Goals =
#1 From the quench protection excerpt, write out the passage from "FIG. 8 is a" to "a heater module." word for word.
#2 In the quench protection excerpt, what does reference numeral 105 represent?
#3 Condense the paragraph of the quench protection excerpt that begins "In order to make the objectives" into a short list that keeps its main facts.

Selected passage =
________________________________________

FIG. 5 is a schematic diagram of another quench protection circuit for a superconducting magnet system according to an embodiment of the disclosure.

FIG. 6 is a schematic diagram of another quench protection circuit for a superconducting magnet system according to an embodiment of the disclosure.

FIG. 7 is a schematic diagram of another quench protection circuit for a superconducting magnet system according to an embodiment of the disclosure.

FIG. 8 is a schematic diagram of another quench protection circuit for a superconducting magnet system according to an embodiment of the disclosure.

FIG. 9 is a schematic diagram of another quench protection circuit for a superconducting magnet system according to an embodiment of the disclosure.

In all the drawings, the same reference numerals are used to represent identical or similar elements or structures, where:
10 represents a quench protection circuit, 101 represents a superconducting coil, 102 represents a first diode pack, 103 represents a low temperature superconducting switch, 104 represents a current lead, 105 represents a heater network, 106 represents a second diode pack, and 1051, 1052, 1053 each represents a heater module.

DESCRIPTION OF THE EMBODIMENTS

In order to make the objectives, technical solutions and advantages of the disclosure clearer and more comprehensible, the disclosure will be further described in detail below with reference to the drawings and embodiments. It should be understood that the specific embodiments described herein are used to explain the disclosure merely, but not to limit the disclosure. In addition, the technical features involved in the various embodiments of the disclosure described below can be combined with each other as long as the technical features do not conflict with each other.

________________________________________

Records =
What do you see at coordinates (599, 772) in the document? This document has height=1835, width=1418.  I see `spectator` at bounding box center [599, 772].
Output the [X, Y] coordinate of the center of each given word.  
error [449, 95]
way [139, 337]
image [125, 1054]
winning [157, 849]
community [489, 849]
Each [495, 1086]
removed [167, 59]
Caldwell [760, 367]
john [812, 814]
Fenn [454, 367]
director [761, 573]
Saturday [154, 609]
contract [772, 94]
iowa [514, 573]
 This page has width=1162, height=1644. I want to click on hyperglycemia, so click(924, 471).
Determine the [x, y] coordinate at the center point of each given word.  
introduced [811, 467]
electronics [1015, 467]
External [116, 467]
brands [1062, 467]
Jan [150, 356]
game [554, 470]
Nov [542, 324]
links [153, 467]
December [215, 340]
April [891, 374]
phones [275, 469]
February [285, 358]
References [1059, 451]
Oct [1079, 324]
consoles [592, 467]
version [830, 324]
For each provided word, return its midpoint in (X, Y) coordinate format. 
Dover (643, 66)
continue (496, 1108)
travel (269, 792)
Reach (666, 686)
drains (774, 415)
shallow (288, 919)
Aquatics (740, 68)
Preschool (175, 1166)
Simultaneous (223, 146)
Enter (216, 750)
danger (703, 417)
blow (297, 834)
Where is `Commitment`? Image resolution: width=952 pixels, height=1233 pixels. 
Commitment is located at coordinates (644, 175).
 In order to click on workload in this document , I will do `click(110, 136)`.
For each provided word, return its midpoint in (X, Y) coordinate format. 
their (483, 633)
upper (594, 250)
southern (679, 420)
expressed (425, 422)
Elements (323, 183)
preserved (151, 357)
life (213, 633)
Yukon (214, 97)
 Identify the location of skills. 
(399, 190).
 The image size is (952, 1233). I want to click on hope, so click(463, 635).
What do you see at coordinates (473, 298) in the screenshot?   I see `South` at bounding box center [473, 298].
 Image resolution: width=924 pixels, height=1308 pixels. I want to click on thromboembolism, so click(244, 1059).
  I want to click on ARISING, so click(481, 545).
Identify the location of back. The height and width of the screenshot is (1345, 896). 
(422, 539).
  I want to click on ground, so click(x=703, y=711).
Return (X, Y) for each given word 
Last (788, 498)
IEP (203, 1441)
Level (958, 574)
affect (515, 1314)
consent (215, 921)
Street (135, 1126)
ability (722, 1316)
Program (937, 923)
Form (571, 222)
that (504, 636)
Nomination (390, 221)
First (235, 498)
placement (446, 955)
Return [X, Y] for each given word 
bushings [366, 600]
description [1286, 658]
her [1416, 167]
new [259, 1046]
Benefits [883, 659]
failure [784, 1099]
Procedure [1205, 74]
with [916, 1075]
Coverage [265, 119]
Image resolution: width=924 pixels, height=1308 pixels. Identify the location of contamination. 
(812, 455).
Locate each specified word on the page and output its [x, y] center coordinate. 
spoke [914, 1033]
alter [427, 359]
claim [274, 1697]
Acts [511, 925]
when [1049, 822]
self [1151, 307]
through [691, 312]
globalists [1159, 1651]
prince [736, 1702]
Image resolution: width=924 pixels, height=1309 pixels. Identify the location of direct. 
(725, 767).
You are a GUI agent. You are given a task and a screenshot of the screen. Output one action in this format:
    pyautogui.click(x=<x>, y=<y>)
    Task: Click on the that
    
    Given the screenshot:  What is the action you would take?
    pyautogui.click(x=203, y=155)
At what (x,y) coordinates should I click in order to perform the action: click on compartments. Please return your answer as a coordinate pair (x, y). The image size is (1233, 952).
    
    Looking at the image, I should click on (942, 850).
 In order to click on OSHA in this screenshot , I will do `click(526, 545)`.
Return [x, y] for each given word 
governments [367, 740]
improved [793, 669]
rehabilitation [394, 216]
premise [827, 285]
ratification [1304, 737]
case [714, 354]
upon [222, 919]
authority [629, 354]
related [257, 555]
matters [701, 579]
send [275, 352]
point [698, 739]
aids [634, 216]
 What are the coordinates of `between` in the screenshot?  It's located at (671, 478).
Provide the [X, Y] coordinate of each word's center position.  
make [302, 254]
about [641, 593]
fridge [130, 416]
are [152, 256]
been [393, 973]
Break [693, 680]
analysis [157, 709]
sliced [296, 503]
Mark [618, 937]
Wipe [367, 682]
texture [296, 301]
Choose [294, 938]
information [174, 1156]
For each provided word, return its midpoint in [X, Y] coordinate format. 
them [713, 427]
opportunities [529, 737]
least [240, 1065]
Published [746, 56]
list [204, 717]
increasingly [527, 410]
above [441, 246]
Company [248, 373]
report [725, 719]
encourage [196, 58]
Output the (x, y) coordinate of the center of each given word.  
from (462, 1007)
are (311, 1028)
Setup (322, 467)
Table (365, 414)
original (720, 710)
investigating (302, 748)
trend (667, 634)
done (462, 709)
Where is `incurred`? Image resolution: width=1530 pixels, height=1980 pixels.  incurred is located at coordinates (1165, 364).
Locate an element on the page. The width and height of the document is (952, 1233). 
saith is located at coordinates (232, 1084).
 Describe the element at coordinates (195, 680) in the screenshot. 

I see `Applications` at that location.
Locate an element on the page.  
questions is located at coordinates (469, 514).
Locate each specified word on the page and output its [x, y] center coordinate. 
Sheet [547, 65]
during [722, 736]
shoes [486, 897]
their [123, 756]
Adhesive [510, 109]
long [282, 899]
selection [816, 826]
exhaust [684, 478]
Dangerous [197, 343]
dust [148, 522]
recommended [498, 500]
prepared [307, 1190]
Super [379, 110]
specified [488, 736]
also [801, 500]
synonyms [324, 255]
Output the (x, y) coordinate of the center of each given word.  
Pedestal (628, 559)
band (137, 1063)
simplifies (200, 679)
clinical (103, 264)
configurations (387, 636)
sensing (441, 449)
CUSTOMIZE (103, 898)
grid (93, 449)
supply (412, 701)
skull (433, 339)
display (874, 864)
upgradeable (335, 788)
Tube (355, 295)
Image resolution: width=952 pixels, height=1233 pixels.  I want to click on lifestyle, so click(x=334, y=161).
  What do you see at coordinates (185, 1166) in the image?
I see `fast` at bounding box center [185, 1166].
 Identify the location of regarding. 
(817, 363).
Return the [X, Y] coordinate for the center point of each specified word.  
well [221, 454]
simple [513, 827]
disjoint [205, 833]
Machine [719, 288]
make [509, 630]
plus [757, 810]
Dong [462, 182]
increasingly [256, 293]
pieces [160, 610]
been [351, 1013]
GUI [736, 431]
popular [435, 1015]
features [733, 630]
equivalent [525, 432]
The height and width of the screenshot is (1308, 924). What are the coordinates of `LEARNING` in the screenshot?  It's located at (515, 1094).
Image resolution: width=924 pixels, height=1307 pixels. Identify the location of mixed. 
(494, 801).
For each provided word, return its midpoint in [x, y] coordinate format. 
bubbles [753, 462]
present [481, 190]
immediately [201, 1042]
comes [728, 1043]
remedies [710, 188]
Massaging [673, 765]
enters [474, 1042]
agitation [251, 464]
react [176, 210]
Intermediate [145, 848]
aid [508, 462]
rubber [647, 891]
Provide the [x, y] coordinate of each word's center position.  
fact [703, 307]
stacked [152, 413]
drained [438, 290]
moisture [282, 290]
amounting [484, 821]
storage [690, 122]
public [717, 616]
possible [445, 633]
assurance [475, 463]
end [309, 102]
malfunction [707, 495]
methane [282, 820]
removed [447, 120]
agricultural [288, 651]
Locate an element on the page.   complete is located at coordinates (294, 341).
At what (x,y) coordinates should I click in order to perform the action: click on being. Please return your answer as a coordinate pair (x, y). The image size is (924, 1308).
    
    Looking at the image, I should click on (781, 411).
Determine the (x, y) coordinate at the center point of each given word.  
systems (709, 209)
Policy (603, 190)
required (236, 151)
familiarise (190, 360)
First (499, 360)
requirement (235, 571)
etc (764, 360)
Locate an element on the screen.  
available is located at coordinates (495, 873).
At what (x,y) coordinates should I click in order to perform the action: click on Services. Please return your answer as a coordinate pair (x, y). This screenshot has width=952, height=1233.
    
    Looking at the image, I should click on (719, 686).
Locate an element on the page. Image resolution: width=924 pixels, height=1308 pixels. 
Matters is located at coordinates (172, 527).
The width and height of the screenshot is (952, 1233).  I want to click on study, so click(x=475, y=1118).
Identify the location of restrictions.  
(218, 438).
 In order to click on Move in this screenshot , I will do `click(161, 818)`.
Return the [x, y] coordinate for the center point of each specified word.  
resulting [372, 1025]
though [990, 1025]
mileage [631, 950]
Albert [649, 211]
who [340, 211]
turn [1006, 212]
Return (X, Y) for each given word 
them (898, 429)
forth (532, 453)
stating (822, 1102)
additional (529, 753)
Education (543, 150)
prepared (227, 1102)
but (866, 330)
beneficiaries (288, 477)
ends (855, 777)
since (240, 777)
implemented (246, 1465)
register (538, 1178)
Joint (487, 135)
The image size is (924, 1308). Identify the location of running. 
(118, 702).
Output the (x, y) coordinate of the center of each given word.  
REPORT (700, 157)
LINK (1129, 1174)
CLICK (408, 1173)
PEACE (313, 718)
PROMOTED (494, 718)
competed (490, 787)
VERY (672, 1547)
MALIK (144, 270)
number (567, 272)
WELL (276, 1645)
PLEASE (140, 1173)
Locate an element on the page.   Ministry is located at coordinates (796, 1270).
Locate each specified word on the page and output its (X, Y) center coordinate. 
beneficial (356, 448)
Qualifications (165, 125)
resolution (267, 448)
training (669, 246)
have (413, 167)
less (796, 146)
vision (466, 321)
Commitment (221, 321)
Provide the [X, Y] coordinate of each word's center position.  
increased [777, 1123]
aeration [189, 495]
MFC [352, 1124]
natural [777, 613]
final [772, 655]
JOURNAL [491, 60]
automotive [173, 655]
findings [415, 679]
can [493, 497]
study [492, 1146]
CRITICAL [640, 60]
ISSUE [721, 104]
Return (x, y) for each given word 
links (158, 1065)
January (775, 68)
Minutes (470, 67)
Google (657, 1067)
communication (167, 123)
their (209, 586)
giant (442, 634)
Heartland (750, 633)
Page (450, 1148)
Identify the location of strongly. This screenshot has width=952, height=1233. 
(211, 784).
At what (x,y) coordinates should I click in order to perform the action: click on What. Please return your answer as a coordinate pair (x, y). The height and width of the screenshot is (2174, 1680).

________________________________________

Answers in order =
#1
FIG. 8 is a schematic diagram of another quench protection circuit for a superconducting magnet system according to an embodiment of the disclosure.

FIG. 9 is a schematic diagram of another quench protection circuit for a superconducting magnet system according to an embodiment of the disclosure.

In all the drawings, the same reference numerals are used to represent identical or similar elements or structures, where:
10 represents a quench protection circuit, 101 represents a superconducting coil, 102 represents a first diode pack, 103 represents a low temperature superconducting switch, 104 represents a current lead, 105 represents a heater network, 106 represents a second diode pack, and 1051, 1052, 1053 each represents a heater module.

#2 A heater network.

#3
- The disclosure is described in detail with reference to the drawings and embodiments, to make its objectives, technical solutions and advantages clearer.
- The specific embodiments only explain the disclosure and do not limit it.
- Technical features of the various embodiments can be combined as long as they do not conflict.